= Goal =
Copy the blog excerpt below word for word, from "So when you're" up to and including "to commit suicide.".

= Extract =

╔══

Thursday, May 25, 2006

Economy Update

5.3% (Q1) annual growth for the United States economy. The fastest growth in more than 2 years. Inflation holds steady at under 3%. Exports are also rising and have grown at 14.7% (annual). Housing spending is also up (3.1% instead of the estimated 2.4%). Looks like things are going good!

Monday, May 22, 2006

Quote of the Day

"You never get a second chance to make a first impression."

--Anonymous

Don't Put Much Faith in the "Experts"

John Stossel wrote an article about his Princeton economics teacher, Burton Malkiel. I have been reading, Mr. Malkiel's book and am almost finished. I'm quite impressed with his numbers concerning stock investment and his index-fund based investment strategy. I'll post more about the book when I'm finished with it.

Stossel talks about things I've already learned in the course of earning my MBA. Most experts cannot consistently pick stocks for a portfolio that beats the S&P 500. Sure every year there are lucky ones, but too many factors over the long run reduce even the most highly educated and savvy fund manager to scampering to beat the almighty S&P.

If you've been reading Cashtalk for awhile now, you already know this. Brett has posted an article about his own foray into the market (Brett would hardly call himself a savvy investor, but at least he tried!) and his recommendations for a stock market strategy here. And our stock market simulation game also proved that because of all the brokerage fees, picking and holding a stock would do just as well as buying and selling on a daily basis (or did it?).

So when you're deciding which fund to buy or which basket of stocks to hold, remember that odds are, buying the S&P 500 index fund will get you better or equivalent returns over the long run, with the bonus of having lower commissions and fees.

Stocks; Gold Fall in India: On Suicide Alert

Wow. The Mumbai exchange in India has lost almost 22% of its more than $600 billion value last week and beginning today. The Indian police are watching canals and rivers for brokers wishing to commit suicide.

No matter how bad you do in life with money, it certainly is never worth more than your life. Getting your priorities straight should prevent people from jumping out of buildings or tying a boulder to their leg and jumping off a bridge. Your family and values are way more important in life than money. Your dreams may be put on hold, but a short delay isn't worth the price of death.

╚══

= Given data =
╔══

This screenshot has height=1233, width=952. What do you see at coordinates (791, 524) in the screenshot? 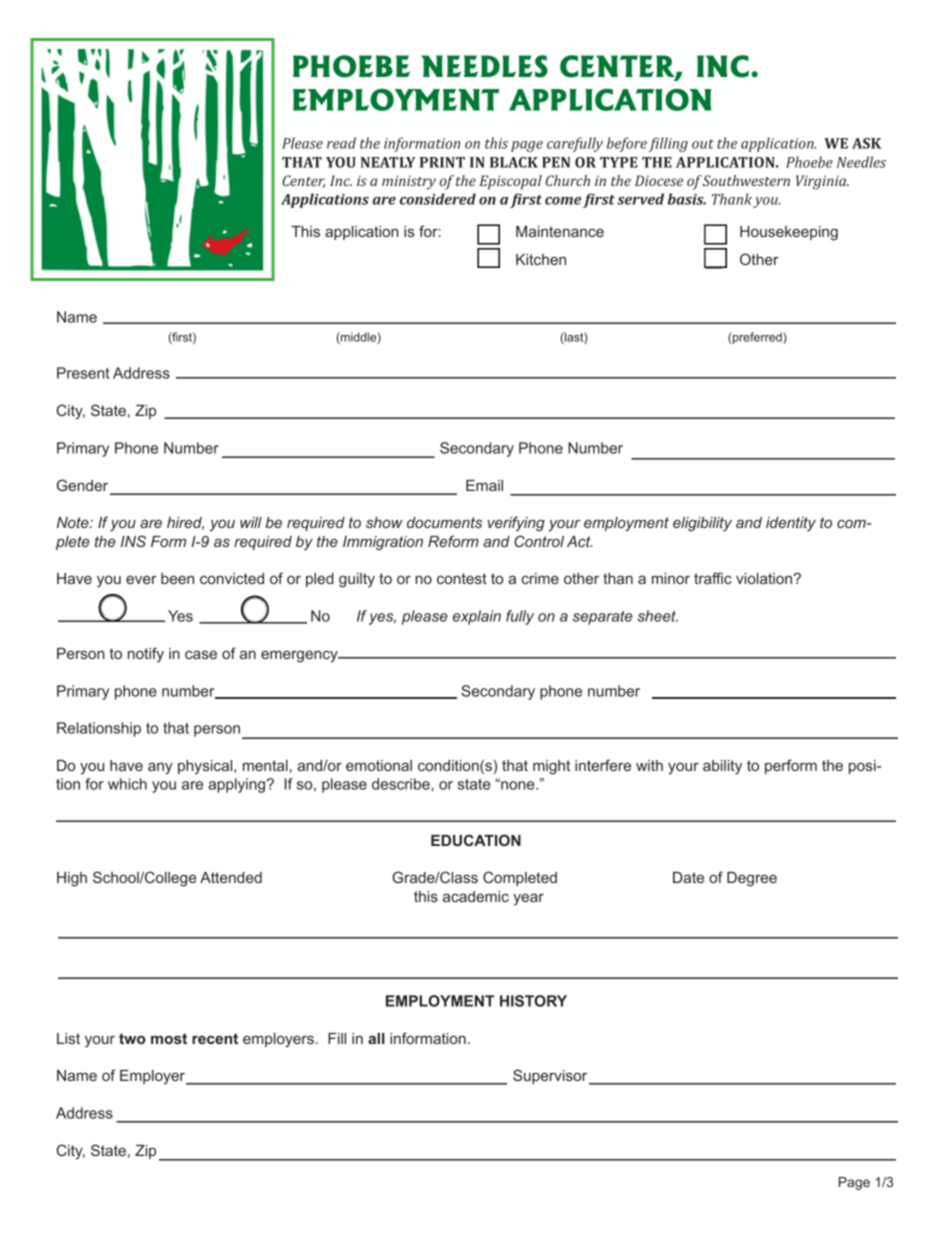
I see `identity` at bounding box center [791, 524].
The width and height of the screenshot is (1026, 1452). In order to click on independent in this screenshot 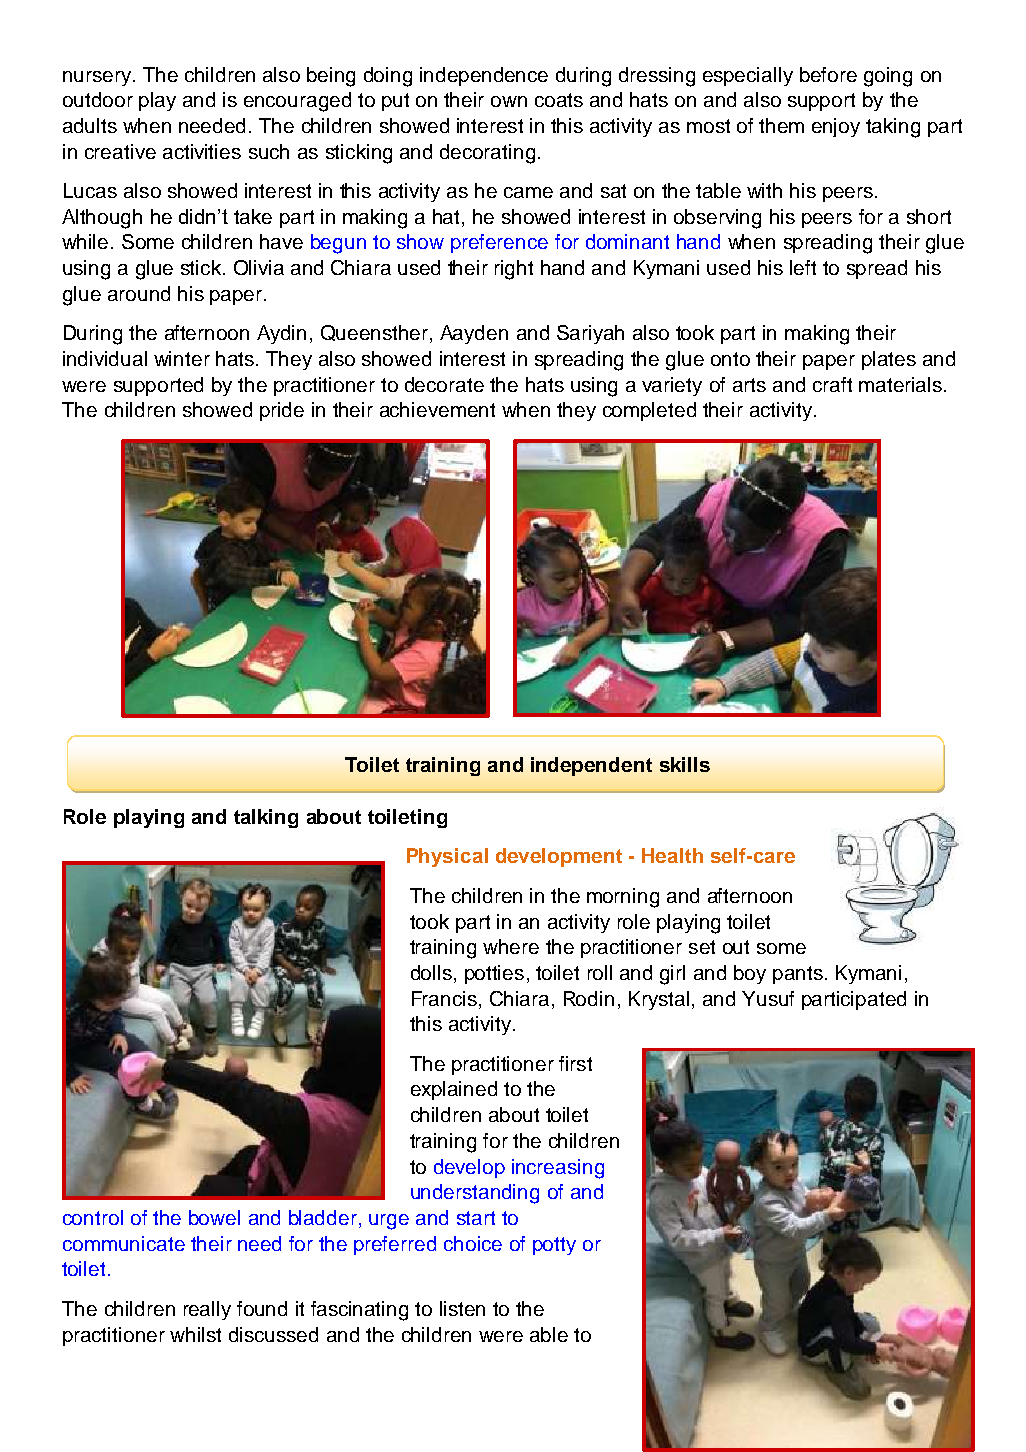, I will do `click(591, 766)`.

╚══

= Response to this exercise =
So when you're deciding which fund to buy or which basket of stocks to hold, remember that odds are, buying the S&P 500 index fund will get you better or equivalent returns over the long run, with the bonus of having lower commissions and fees.

Stocks; Gold Fall in India: On Suicide Alert

Wow. The Mumbai exchange in India has lost almost 22% of its more than $600 billion value last week and beginning today. The Indian police are watching canals and rivers for brokers wishing to commit suicide.